Saturday, February 25, 2006

Renoir


While most of the Impressionists were initially viewed by contemporary critics and buyers of art as gloomy revolutionaries, the sunnier personality of Pierre-August Renoir (born on this day in 1841 in Limoges, Haute-Vienne, France) and his Impressionist depictions of people at play did much to change their minds and hasten the acceptance of the style.

The son of a tailor, Renoir moved with his family to Paris when he was 4. The composer Charles Gounod was his choir-master at school, and considered Renoir to have some musical talent; but it was painting that he enjoyed, and he was apprenticed to a porcelain painter at the age of 13. Some writers suggest that his porcelain and fan painting had a formative effect on his style as a painter, particularly in his precise use of the brush, his handling of surfaces and texture and his delicate touch.

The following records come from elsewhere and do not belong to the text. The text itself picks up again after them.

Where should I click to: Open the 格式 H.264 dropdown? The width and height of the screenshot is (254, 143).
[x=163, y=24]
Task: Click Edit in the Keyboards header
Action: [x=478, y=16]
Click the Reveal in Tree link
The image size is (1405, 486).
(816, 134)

It also provided him with his earliest artistic heroes, as much of his time in the fan painting trade was spent copying earlier masters such as Fragonard and Watteau.

He studied with Charles Gleyre in 1861, there beginning his friendship with Claude Monet, Alfred Sisley and Frederic Bazille, and later studied at the Ecole des Beaux-Arts. The first among his friends to achieve modest success in the art world (his Lise having met with uniform praise at the Salon in 1868), Renoir spent a year in the cavalry in 1871 and returned to find his paintings in demand among upper-middle class patrons.

He painted in the outdoors with Monet at his home at Argenteuil and shared in Monet's observations about color and its reflection. Renoir's paintings were very different from Monet's, however: for Renoir, people, not nature, were the focus, and in such paintings as La Loge (1874), Le Moulin de la Galette (1876) and The Luncheon of the Boating Party (1881), the pinkish-white skin of the elegant middle class at leisure seemed almost to be a source of illumination (albeit a reflecting source) in his paintings.

As he began to receive commissions from his wealthy patrons, Renoir slowly drifted away from Impressionism, a stance confirmed by his exposure to Raphael's work during a trip to Italy in 1881 and repeated visits with Paul Cezanne during the 1880s. From that point on, Renoir sought to reconcile the plein-air approach of the Impressionists with the sense of grandeur, dignity and simplicity of the classical painters. Despite criticism for his abandonment of the style which earned him success, he replaced free brushwork, spontaneous composition and a rainbow palette with linear refinement, gracefully contrived poses and drier coloration (such as in Grandes Baigneuses, 1884-87).

Partially due to an eye condition and arthritis, his painting during the first years of the 20th century had a broad, almost Expressionist feeling; and to relieve his eyes and hands, he took up sculpture. He died on December 2, 1919 at Cagnes-sur-Mer.

"Though he gave women a seductive appearance in his paintings, and conferred charms on those who had none, he generally took no pleasure in converse with them . . . he himself once said 'I paint women as I would paint carrots.'" -- G. Riviere.